**What needs to be done**
Using the entries that follow, report how many lines contain the word "computer". Only the number is wanted.

***

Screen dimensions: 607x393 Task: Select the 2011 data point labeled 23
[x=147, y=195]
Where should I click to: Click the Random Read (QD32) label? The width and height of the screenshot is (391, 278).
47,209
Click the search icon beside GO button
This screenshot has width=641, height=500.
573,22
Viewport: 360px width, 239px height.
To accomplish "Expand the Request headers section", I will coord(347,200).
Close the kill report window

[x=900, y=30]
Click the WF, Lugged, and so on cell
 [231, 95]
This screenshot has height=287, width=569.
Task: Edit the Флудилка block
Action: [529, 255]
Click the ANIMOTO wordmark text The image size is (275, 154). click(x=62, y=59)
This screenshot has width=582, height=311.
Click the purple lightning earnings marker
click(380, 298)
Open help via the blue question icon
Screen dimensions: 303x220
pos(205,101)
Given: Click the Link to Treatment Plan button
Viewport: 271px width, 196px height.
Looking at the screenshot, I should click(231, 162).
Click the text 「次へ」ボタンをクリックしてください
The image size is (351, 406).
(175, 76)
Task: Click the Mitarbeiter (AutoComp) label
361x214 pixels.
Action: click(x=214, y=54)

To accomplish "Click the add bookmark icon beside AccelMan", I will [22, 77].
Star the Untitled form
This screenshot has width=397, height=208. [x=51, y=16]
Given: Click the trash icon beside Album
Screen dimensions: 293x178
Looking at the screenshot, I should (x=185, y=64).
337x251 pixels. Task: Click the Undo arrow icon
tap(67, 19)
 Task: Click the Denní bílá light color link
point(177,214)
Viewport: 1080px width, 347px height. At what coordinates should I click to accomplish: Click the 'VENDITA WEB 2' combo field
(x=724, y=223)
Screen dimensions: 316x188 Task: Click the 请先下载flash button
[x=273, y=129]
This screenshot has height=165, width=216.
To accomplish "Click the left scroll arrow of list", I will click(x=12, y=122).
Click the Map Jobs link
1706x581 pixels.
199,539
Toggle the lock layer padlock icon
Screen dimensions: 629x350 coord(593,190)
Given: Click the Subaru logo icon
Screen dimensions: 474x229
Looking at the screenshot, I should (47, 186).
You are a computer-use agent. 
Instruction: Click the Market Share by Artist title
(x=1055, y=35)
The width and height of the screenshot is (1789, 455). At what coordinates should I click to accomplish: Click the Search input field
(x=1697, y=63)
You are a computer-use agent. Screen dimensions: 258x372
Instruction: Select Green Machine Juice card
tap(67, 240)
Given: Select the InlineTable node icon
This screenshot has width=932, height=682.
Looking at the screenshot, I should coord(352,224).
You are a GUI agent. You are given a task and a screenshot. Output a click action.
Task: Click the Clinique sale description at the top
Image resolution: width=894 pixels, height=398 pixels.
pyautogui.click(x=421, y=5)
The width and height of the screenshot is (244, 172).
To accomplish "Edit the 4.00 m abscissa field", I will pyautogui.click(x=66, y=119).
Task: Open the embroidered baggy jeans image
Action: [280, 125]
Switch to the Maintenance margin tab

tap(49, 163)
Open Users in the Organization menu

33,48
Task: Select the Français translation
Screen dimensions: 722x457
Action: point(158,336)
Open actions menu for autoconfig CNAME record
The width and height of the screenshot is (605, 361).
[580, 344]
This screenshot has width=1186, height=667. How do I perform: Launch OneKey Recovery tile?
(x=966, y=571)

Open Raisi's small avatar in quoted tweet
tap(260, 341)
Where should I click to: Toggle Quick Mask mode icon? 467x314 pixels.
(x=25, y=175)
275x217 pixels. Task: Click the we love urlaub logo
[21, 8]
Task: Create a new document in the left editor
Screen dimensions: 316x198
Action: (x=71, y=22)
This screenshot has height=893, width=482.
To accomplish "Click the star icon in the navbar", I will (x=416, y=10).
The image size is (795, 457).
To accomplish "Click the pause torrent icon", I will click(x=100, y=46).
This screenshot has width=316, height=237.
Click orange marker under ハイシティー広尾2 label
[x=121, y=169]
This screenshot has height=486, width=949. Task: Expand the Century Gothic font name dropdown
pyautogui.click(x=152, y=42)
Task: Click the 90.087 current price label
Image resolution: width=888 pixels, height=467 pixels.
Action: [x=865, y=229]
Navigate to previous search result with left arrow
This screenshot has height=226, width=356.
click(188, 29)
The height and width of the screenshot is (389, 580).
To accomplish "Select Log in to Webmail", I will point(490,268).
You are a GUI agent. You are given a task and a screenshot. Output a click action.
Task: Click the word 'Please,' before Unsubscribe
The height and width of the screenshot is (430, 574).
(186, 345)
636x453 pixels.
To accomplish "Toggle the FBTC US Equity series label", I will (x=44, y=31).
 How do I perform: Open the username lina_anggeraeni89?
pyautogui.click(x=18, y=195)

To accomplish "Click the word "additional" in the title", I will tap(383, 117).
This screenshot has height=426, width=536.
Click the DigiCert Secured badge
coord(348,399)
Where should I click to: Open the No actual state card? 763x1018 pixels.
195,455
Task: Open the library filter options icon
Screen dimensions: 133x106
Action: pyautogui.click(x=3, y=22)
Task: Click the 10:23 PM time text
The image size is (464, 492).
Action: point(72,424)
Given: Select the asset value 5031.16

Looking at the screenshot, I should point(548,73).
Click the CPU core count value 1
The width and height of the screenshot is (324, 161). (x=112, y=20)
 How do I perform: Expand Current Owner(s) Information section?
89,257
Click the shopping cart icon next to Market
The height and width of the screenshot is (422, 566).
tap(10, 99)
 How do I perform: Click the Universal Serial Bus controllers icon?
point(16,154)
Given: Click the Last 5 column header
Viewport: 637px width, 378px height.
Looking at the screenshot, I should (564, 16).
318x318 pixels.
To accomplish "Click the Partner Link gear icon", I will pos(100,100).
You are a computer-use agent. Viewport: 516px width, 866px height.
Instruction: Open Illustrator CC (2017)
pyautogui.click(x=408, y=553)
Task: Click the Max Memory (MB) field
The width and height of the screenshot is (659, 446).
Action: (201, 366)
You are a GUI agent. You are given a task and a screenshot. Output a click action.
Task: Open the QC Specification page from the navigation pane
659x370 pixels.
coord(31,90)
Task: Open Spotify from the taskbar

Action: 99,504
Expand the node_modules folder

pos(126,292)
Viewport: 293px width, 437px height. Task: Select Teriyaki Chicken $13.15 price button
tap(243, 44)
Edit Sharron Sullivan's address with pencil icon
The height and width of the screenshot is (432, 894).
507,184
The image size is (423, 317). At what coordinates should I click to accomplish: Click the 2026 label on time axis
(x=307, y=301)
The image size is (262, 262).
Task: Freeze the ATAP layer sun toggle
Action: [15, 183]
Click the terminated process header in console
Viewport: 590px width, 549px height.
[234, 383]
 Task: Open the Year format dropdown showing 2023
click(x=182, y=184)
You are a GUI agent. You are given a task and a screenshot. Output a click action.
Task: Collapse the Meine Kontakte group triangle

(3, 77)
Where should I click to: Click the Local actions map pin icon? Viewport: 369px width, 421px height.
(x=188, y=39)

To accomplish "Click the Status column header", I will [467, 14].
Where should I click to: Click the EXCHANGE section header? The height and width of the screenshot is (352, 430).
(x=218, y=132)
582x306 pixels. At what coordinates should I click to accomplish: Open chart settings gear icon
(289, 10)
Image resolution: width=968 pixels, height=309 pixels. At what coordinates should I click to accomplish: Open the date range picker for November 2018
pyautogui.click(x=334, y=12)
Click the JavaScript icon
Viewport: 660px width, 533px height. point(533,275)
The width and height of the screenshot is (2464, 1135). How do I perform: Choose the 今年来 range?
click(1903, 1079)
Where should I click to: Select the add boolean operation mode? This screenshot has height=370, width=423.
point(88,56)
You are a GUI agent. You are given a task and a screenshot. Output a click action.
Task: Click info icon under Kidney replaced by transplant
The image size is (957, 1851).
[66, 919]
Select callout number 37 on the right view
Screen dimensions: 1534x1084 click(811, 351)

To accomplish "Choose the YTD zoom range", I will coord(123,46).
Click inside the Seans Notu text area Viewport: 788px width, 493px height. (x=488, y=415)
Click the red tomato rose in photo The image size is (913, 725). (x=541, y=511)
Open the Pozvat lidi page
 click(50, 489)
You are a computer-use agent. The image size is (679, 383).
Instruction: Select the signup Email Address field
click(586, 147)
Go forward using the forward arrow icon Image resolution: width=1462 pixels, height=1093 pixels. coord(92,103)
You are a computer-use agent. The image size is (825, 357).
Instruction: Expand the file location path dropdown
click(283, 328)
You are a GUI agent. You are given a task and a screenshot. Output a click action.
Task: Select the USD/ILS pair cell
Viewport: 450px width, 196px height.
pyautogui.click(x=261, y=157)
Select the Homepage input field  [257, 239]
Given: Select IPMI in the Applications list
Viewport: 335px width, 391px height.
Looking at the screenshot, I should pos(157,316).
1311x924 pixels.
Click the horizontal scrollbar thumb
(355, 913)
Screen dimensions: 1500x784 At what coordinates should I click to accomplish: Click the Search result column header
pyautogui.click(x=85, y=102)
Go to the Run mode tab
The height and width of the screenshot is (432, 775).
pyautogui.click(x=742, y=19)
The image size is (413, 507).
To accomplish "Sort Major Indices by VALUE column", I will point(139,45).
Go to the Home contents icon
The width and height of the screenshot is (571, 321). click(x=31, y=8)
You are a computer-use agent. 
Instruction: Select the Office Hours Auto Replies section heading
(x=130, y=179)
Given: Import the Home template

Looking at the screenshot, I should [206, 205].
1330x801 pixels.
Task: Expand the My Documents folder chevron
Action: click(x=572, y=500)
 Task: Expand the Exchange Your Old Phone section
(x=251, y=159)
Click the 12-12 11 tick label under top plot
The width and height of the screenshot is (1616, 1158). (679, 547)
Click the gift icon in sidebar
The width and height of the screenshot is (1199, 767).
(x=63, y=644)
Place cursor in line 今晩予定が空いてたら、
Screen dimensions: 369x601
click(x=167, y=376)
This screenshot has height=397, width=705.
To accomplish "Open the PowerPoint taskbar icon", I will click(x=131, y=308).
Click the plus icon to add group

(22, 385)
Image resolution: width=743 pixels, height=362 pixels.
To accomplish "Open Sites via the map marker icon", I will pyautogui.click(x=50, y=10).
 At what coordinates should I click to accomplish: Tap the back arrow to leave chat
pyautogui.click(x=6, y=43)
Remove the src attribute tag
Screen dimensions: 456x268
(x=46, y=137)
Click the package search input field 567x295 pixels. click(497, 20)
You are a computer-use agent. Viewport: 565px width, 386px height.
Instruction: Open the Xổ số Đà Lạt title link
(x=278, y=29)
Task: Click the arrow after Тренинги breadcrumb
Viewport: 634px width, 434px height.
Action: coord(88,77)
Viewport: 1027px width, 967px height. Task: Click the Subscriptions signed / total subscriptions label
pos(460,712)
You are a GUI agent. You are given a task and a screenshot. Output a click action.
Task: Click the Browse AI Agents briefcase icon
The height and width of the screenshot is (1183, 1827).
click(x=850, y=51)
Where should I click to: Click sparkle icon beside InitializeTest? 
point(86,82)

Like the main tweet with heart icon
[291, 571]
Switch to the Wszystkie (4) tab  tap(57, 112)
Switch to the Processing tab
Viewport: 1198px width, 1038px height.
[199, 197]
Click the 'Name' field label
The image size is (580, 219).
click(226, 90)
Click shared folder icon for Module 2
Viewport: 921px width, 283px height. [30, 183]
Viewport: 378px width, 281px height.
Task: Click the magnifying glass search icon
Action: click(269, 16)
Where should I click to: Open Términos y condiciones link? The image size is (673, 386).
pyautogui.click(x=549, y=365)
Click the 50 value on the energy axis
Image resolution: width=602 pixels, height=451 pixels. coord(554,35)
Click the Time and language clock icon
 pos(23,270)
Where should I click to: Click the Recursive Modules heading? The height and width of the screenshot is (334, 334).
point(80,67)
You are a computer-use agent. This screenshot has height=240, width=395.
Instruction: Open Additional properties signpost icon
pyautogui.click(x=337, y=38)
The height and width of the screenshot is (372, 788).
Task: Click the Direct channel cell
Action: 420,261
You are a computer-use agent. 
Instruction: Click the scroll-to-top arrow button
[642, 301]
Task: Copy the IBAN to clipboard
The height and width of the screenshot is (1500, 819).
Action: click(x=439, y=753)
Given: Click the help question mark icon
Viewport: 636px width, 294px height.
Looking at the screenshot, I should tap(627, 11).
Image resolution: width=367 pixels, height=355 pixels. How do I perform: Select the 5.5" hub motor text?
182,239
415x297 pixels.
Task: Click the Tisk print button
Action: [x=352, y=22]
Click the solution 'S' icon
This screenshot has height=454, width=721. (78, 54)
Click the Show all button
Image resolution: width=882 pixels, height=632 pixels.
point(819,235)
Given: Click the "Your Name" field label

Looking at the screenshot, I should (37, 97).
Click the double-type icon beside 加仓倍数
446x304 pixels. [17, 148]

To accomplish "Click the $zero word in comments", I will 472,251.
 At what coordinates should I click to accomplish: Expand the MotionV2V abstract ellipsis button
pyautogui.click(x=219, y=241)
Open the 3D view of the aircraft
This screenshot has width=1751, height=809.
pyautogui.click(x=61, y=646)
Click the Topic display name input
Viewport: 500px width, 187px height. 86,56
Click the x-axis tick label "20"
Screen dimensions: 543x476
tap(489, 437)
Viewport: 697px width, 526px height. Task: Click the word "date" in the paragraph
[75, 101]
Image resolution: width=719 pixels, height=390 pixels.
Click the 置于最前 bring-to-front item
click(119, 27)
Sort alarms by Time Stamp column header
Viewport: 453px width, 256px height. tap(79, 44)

***

**Answer to the problem**
9